**What you should do**: Rewrite the records below, changing each "Identify" to "Locate" and leaving everything else unchanged.

**Dataset extract**:
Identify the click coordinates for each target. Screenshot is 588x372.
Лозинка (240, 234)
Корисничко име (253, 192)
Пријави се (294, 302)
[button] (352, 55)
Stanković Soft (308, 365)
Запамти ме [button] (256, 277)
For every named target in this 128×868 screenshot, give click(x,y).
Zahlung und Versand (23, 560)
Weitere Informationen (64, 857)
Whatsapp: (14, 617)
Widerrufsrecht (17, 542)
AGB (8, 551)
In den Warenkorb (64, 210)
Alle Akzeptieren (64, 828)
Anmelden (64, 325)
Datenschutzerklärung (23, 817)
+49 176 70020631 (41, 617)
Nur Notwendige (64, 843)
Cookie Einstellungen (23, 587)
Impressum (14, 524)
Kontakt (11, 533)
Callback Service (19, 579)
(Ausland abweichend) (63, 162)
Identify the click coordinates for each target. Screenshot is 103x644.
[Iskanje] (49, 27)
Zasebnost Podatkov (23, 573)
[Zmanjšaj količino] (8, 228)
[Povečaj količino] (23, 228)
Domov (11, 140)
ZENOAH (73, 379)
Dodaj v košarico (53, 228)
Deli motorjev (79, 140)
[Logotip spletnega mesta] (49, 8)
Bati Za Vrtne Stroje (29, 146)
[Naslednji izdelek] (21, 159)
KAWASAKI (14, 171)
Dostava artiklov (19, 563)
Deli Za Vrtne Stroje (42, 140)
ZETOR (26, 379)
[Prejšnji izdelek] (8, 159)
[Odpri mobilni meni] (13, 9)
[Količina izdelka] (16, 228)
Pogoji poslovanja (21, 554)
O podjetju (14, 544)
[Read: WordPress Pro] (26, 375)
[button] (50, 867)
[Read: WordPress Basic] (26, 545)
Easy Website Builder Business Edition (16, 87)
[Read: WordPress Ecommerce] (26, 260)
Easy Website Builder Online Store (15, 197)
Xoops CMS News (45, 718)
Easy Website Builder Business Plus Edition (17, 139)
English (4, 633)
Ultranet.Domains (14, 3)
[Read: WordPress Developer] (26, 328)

**Exercise solution**:
Locate the click coordinates for each target. Screenshot is 588x372.
Лозинка (240, 234)
Корисничко име (253, 192)
Пријави се (294, 302)
[button] (352, 55)
Stanković Soft (308, 365)
Запамти ме [button] (256, 277)
For every named target in this 128×868 screenshot, give click(x,y).
Zahlung und Versand (23, 560)
Weitere Informationen (64, 857)
Whatsapp: (14, 617)
Widerrufsrecht (17, 542)
AGB (8, 551)
In den Warenkorb (64, 210)
Alle Akzeptieren (64, 828)
Anmelden (64, 325)
Datenschutzerklärung (23, 817)
+49 176 70020631 (41, 617)
Nur Notwendige (64, 843)
Cookie Einstellungen (23, 587)
Impressum (14, 524)
Kontakt (11, 533)
Callback Service (19, 579)
(Ausland abweichend) (63, 162)
Locate the click coordinates for each target. Screenshot is 103x644.
[Iskanje] (49, 27)
Zasebnost Podatkov (23, 573)
[Zmanjšaj količino] (8, 228)
[Povečaj količino] (23, 228)
Domov (11, 140)
ZENOAH (73, 379)
Dodaj v košarico (53, 228)
Deli motorjev (79, 140)
[Logotip spletnega mesta] (49, 8)
Bati Za Vrtne Stroje (29, 146)
[Naslednji izdelek] (21, 159)
KAWASAKI (14, 171)
Dostava artiklov (19, 563)
Deli Za Vrtne Stroje (42, 140)
ZETOR (26, 379)
[Prejšnji izdelek] (8, 159)
[Odpri mobilni meni] (13, 9)
[Količina izdelka] (16, 228)
Pogoji poslovanja (21, 554)
O podjetju (14, 544)
[Read: WordPress Pro] (26, 375)
[button] (50, 867)
[Read: WordPress Basic] (26, 545)
Easy Website Builder Business Edition (16, 87)
[Read: WordPress Ecommerce] (26, 260)
Easy Website Builder Online Store (15, 197)
Xoops CMS News (45, 718)
Easy Website Builder Business Plus Edition (17, 139)
English (4, 633)
Ultranet.Domains (14, 3)
[Read: WordPress Developer] (26, 328)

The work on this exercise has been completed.